Charged amino acids near the pore entrance influence ion-conduction of a human L-type cardiac calcium channel.

Voltage-dependent L-type Ca2+ channels form highly selective pores for Ca2+ ions in the membranes of excitable cells. We investigated the functional role of negatively charged residues, within or near the selectivity region, in ion permeation of a human cardiac L-type Ca2+ channel. Glutamates in each of the four repeats, and an aspartate in repeat IV, were substituted with positively charged lysine. Wild-type and mutant Ca2+ channels were expressed in Xenopus oocytes. Block by Ca2+ and Mg2 of inward Li+ currents through the channels was used to assess the effects of amino acid substitutions on high-affinity divalent cation binding.
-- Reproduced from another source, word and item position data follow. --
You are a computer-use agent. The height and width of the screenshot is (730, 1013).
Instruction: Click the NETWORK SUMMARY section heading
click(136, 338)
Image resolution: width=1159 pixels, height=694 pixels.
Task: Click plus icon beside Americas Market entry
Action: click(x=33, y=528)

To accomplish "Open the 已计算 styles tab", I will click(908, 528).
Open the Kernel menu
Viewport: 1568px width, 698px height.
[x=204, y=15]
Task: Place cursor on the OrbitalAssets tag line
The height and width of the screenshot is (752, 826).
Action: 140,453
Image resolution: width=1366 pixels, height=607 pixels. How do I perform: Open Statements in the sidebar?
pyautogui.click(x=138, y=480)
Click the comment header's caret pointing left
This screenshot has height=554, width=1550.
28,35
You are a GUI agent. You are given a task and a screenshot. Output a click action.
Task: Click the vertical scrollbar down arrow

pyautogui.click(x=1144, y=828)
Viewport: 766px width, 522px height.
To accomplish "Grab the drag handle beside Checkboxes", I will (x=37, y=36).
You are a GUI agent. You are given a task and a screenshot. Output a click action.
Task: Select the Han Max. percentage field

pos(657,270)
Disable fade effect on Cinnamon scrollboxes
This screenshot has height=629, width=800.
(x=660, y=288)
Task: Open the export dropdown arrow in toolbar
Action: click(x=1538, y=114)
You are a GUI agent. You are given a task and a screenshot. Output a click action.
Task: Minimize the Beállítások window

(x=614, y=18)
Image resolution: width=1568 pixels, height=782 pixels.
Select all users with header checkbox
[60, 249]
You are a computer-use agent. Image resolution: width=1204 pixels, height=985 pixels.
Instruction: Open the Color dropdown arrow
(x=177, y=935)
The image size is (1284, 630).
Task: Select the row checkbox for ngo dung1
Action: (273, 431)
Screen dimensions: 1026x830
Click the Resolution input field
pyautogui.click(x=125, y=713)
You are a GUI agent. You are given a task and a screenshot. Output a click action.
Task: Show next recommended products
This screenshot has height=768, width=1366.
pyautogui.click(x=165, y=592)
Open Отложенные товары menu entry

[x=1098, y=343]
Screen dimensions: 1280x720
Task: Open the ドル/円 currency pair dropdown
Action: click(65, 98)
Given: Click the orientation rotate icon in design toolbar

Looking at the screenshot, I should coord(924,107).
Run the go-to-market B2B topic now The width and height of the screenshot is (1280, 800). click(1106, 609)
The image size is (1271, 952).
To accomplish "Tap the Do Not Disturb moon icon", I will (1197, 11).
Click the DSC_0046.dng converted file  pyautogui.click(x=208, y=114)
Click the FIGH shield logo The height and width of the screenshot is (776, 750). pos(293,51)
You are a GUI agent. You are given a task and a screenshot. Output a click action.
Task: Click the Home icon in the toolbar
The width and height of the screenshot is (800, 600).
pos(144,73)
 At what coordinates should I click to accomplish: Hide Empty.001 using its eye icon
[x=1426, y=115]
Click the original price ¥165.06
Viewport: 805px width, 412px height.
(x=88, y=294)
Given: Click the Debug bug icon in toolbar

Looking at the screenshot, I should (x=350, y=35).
The rank order of IC50's for Ca2+ block of I(Li) was: E677K > E1086K > E334K > E1387K > D1391K > or approximately wild-type. The order of IC50's for Mg2+ block of I(Li) indicated differential involvement of the same residues in Mg2+ binding: E 1387K > E334K > E1086K > E677K > D 1391K = wild-type. Mutants E1387K and D1391K effectively permeated Ba2+, but exhibited a decreased single-channel conductance. The unitary current amplitude carried by Na+, in the absence of external divalent cations, was slightly decreased in the E1387K mutant but not in the D1391K mutant. The results confirm that each of the four glutamates participate unequally in high-affinity Ca2+ binding. Additionally, our results indicate that these glutamate residues participate in Mg2+ binding. The glutamate at position 1387 may be only peripherally involved in the formation of a high-affinity Ca2+ -binding site but is central to a Mg2+ binding site accessible from the external side of the pore. The aspartate at position 1391 is most likely located just external to the selectivity region.